In the book review below, do these statements agree with the text? (a) Ulverton sold more than 70,000 copies. (b) Missing Fay is set in Lincoln in 2015. (c) Sheena runs a bookshop. Answer yes or no for each, and quote the words from the review that decide it.

Page:
"""

Adam Thorpe’s superb new novel will put this gifted novelist back on the map
Review by David Grylls
The Sunday Times, May 28 2017, 12:01am
It is 25 years since Adam Thorpe came to fame with his virtuoso debut novel Ulverton. An intricate history of a fictional English village composed as a series of colourful monologues, it caught th...e public’s imagination and sold more than 70,000 copies. Since then, nothing in his varied output — poetry, drama, nine more novels — has matched the impact of that initial masterpiece.
His latest novel, a tour-de-force of depth and nuance, should run it close. Set in and around Lincoln in 2011 and 2012, Missing Fay tells the story of a 14-year-old girl who disappears from a council estate. Is she a runaway or a victim? No one knows. Her haunting face on a police photo — red hair, green eyes, a twisted tooth — flits disturbingly across the pages.
Harking back to Thorpe’s earlier fiction (the hero of his 1995 novel Still is mentioned), the book recalls Ulverton by weaving a tapestry of interlaced lives. As in Ulverton (but here through present tense, third person), Thorpe inhabits diverse minds and transmits distinctive voices. Now, though, the unifying thread is a person: a teenage girl with a “damaged mother” and “dodgy stepfather”, who bunks off school and steals from shops.
Just four short chapters recount Fay’s thoughts, tracing the four days before she vanishes. But her presence, or more strongly absence, is inescapable for the other characters. Only Sheena, the manager of an upmarket kiddies’ clothes shop, where the girl occasionally earned a few pounds, is “missing Fay” emotionally. But Mike, an introverted bookshop owner, gradually softens his indignant memory of her foul-mouthed abuse when he caught her filching. Cosmina, a Romanian care-home assistant, is troubled by finding what might be her coat. Chris, a frazzled television producer who has taken refuge in a monastery, dreams of her as an angel.
Given the minute details lavished on the characters — of jobs, memories, families, fears — the result could easily have become fragmentary. But, amazingly, Thorpe holds it together. The novelis a cat’s cradle of cross-references (and cats, purring, suspicious, tortured, figure in it tellingly). Patterns and symmetries integrate the stories. Identical episodes are retold with radical switches of perspective. An old man terrifying Fay in a park is actually recalling the faces he once pulled to amuse his little daughter. Cosmina’s polite relationship with Mike is for him a tense saga of yearning adoration. Two characters have disintegrating marriages, another two painful religious childhoods.

"""

Dataset content:
"""

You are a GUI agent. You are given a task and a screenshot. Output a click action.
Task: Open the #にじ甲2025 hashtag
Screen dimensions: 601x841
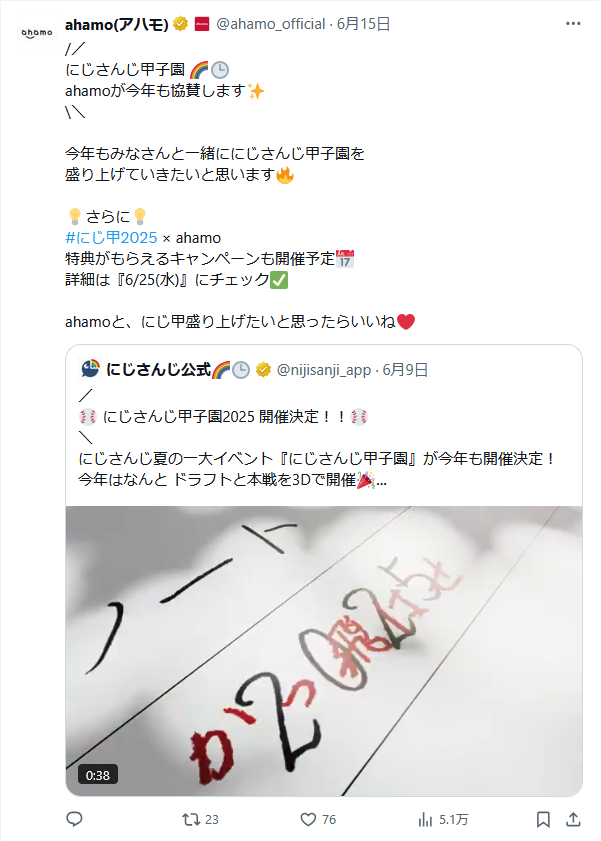(x=111, y=238)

"""

Answer to the exercise:
(a) Yes: "sold more than 70,000 copies"
(b) No: "Set in and around Lincoln in 2011 and 2012"
(c) No: "Sheena, the manager of an upmarket kiddies’ clothes shop"